One hundred and thirty-two people were feared dead when a Chinese jetliner crashed Monday afternoon in the southern province of Guangxi.
China’s Civil Aviation Administration revealed a China Eastern’s Boeing 737-800, carrying 123 passengers and nine crew members was flying from Kunming to Guangzhou when it went down in the southern province of Guangxi.
The Chinese aviation officials said hundreds of rescuers are now dispatched to work on the wreckage area.
Sources said all on-board the flight could be dead since a huge fire erupted when the plane hit the ground.
Based on the data from flight-tracking website FlightRadar24, the plane lifted off at 1:11 p.m. local time (1:11 a.m.
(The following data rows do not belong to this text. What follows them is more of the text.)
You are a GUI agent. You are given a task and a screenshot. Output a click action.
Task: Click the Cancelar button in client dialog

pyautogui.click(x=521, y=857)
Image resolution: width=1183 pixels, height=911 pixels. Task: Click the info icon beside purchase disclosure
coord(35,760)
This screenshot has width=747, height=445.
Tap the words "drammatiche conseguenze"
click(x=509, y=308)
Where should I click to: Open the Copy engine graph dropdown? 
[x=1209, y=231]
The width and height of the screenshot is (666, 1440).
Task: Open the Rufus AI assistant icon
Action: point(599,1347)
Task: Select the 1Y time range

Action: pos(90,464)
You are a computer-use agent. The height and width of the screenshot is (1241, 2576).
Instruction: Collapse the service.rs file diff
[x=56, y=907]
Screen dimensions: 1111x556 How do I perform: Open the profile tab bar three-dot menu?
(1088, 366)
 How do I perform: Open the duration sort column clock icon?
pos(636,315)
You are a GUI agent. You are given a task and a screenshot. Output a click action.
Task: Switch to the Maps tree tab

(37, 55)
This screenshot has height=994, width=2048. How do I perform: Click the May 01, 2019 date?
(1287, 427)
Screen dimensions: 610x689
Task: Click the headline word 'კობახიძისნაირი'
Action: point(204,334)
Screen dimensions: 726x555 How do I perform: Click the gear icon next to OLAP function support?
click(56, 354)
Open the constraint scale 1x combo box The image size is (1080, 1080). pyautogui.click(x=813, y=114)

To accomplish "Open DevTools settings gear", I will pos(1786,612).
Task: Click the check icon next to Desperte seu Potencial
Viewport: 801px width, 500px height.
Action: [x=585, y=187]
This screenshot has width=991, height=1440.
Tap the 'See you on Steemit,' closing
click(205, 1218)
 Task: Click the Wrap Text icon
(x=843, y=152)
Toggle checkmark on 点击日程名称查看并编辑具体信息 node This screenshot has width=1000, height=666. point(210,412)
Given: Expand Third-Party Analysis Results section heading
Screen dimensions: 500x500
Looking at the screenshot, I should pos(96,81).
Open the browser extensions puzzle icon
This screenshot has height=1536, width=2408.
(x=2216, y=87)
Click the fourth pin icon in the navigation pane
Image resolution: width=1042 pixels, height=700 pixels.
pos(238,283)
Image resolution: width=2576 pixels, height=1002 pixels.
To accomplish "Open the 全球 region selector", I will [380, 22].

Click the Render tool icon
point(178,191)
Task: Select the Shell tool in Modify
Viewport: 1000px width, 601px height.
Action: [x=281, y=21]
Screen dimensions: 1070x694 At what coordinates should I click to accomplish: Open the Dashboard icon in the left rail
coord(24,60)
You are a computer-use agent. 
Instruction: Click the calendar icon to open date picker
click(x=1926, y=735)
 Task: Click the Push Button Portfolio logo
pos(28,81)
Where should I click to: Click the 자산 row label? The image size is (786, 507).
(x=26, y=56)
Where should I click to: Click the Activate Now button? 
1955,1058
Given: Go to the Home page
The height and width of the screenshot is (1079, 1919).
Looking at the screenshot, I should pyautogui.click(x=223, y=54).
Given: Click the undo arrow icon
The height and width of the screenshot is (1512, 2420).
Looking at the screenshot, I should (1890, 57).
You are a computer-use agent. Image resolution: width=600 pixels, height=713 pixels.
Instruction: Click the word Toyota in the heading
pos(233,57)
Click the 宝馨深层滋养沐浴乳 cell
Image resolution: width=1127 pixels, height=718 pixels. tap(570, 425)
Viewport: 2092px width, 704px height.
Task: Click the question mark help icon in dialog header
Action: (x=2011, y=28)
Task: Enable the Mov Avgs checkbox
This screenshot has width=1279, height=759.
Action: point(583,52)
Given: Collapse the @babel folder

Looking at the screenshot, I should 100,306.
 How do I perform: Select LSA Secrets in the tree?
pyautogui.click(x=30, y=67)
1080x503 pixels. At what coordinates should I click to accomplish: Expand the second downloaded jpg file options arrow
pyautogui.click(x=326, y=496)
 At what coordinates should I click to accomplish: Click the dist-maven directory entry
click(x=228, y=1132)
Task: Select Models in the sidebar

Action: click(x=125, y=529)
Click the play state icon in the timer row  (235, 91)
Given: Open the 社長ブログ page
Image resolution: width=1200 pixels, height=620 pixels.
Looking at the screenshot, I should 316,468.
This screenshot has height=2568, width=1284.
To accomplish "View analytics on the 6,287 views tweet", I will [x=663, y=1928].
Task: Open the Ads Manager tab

ET), then began plummeting about an hour into the two-hour flight, falling 29,000 feet in just minutes. Local police began receiving calls from witnesses around 2:30 p.m.
According to reports, China Eastern, headquartered in Shanghai, is one of the three major airlines in China, operates more than 730 planes, and annually flies 130 million passengers to 1,036 destinations in 170 countries and regions.
The aviation experts said the crash is considered the deadliest in years in China.
The airline crash record in China state that the country’s deadliest civilian jetliner crash came in 2010 when a plane crashed in Yichun and killed 44 out of the 96 people aboard.